One of the traits of Uranus (in astrology, that is) is to make us change our name. My Uranus, that is in its exaltation in the sign of Scorpio, has had this effect on me - I have had nicknames in my professional/semi-professional and amateur life. Koshka - French photo model (koshka - photo model), which means "cat", Lovegoddesss, Sensuallady1, LoveWitch, Lily Was Here - my nicknames in video chats. Not to mention Avorodisa, looking so mysterious, but, in fact, just my real name reversed, spelled backwards - in some social networks (hubpages, twitter) and on the blogger, too! It took some time, also, to get used to the pronunciation of my name in French, with the last syllable stressed - Anna. Which is nothing like the Russian variant, stressed on the first syllable. And nothing like the English version, with the wide middle-mouth vowel instead of this deep back mouth one.
October 26, 2011
A woman-sensation. An expectation of the touch. The mirror with no reflexion. A castle with no ghosts. A genie of a woman. Talking over the relationships - perfumed, ephemeral, unfaithful and occasional. Just the same. A woman on the verge of despair. A woman-memory. A woman-mania. Going back to the resurrection of the old stories. Immunized against the oblivion. In quarrel, a priori. ...with the flow of time. A woman running. Chasing after the running coffee. A woman-professional in catastrophes on the scale of a separate personality. A woman with the efforts of originality, with tortures of routine, with unmanageable tenderness. A hacker-woman who broke through the shell, broke down her fingers. Breaking the access code to your indifferent body, I am dissolved like chalk in milk, like a black kitten, in the dusk... I am melting in the air, like almond smell. A woman - a loop with no insurance. Time heals. Or wounds. Effect of envy because of the dose.
October 11, 2011
30, the border age, the age of border. Life starts at 30. Real life. New perspectives open, both in emotional and external life. Somehow, the deeper I go inside myself, the larger I see around. Psychological issues. Killing inner parasites, vampires, agressors. Meditation. Layers of inner worlds. Imagination. Real landscapes of sorrow and loss, that, chewed upon, wear out their bitter taste and turn into something qualitatively different. Quiet voices inside me. The tighter you close me, the more room I get. Sensitivity. New sources of information. New resources of energy, both inside and outside.

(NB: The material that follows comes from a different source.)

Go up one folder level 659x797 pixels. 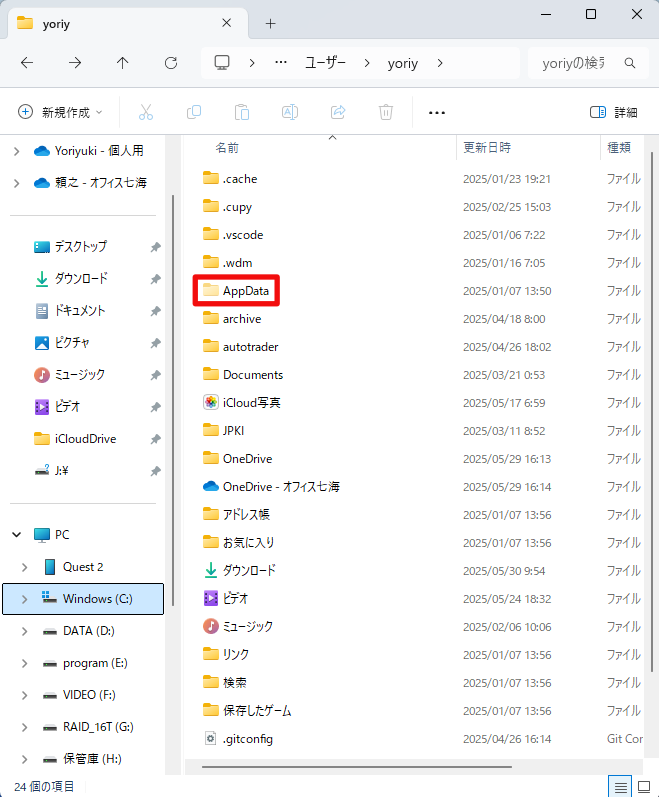pyautogui.click(x=123, y=62)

Too many guys who behave like teenagers. Adult men, of thirty, to forty years old, around me, that behave like teens... What's wrong? Am I attractive for them? Why do I attract them? Why can't they be adult? Is it a period like this? Is there a karma in this? I remember working in a summer camp with 13 - 14 year olds. No difference. The same emotional amplitude. The same uncertainty, carefully hidden under the mask of self-assurance. The same feeling of guilt and the need of dependence on someone wise, grown-up. The same unstable search for marks, evaluations, to be oriented on. How can they be so immature?